俺たちのやりたいロックンロールを堂々とやれば俺たちらしくなる
──「空にキッスを」は巧者揃いのセッションなのにあっさり終わるのがいいし、そのさりげなさに熟練者の余裕を感じるんですよね。それは今回のアルバム全体の作りにも言えて、どの曲もパンチはあれどトゥーマッチではないし、程良くあっさりで小気味良さがあるからこそ何度も繰り返し聴けるのだと思います。もっと他の曲も聴いてみたいと感じるところで終わるのが功を奏しているというか。

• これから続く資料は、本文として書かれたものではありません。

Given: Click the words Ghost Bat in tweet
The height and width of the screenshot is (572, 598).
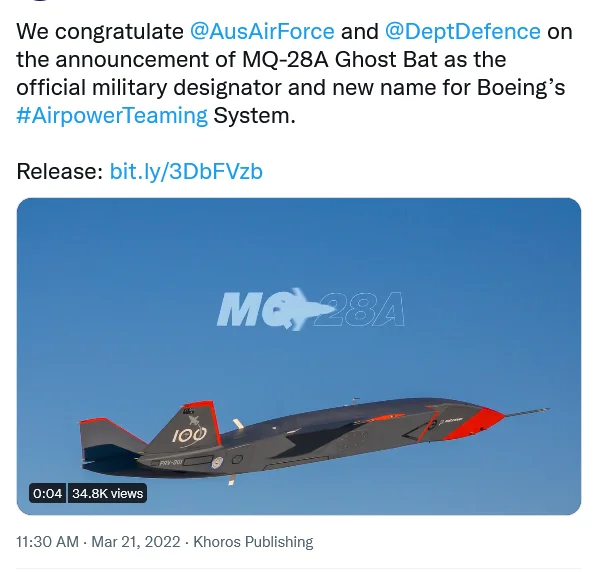Looking at the screenshot, I should tap(386, 59).
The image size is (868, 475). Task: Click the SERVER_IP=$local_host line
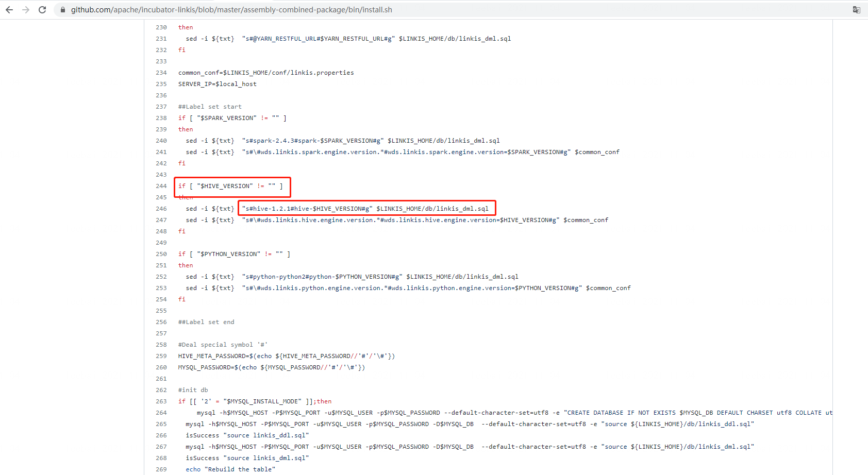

JOE:結果的にこの長さで今回は良かったと思ってる。もうちょっと聴きたいと思ってもらえるのは物足りないわけじゃなく、むしろこの6曲でちゃんと成り立ったアルバムだからというか、1曲ごとの個性がしっかり届いているからだと思う。これ以上曲を増やしていろいろやるととっ散らかるだろうし、このサイズでちょうど良かったよ。
──ミュージックビデオを「桃色の雲に」にしたのはJOEさんの判断だったんですか。
JOE:そういうわけでもなくて、映像を撮ったのが3月くらいでね。その時点ではまだレコーディングをしてなくて、詞と曲が90%以上出来上がってるのが「桃色の雲に」しかなかったんだよ。先方からミュージックビデオを撮らせてくれと言われたときに形として一番まとまっていたのが「桃色の雲に」だったってだけで。だから撮影したときはスタジオで録った練習の音に合わせて動いて、その後のレコーディングでもテンポとアレンジを一切変えなかったわけ。まあ、実はギターソロは違ってるんだけどね。映像では分からないようになってるけど。

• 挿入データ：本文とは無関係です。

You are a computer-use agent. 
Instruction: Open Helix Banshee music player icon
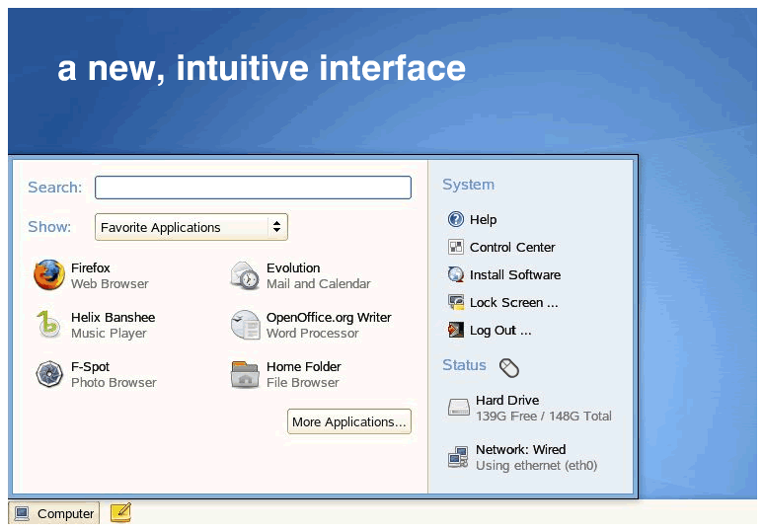click(49, 325)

──歌詞を大胆にフィーチャーした作りは髙原秀和監督の意向だったんですか。
JOE:あれは俺がそうしたくてね。Adoの「うっせぇわ」とか昨今はリリックビデオが増えてきたし、見ていて面白いじゃない? それで後から歌詞を足してくれと監督にお願いしてみた。
──ミュージックビデオでも歌詞に重きを置いているのが象徴的ですが、近年は平易な言葉で深みのある歌詞を作るJOEさんの作風が以前に増して強まってきたように感じますね。

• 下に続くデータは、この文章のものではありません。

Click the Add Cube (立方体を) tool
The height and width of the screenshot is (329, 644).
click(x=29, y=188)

JOE:否が応でも歳を重ねるわけだから、前より大人っぽい歌詞を書きたい気持ちはあるよね。今回はステイホームで時間が多少あったし、出来上がった歌詞を何度も推敲することができたのが良かった。「スパイ大作戦」なんて自分としてはこれで完成と思った後でもまたどんどん変えていったし。いざ唄ってみたら変えたくなるところがあったりしたので。
──たとえば「空にキッスを」の「この時間は俺たちを試してる」「この時間は無駄じゃない」という至言に辿り着くまでに何度も言葉を書いては捨て、研鑽を積む作業を繰り返してきたと思うんです。極限まで引き算したがゆえにシンプルで力強い言葉だけが残ったように感じるのですが。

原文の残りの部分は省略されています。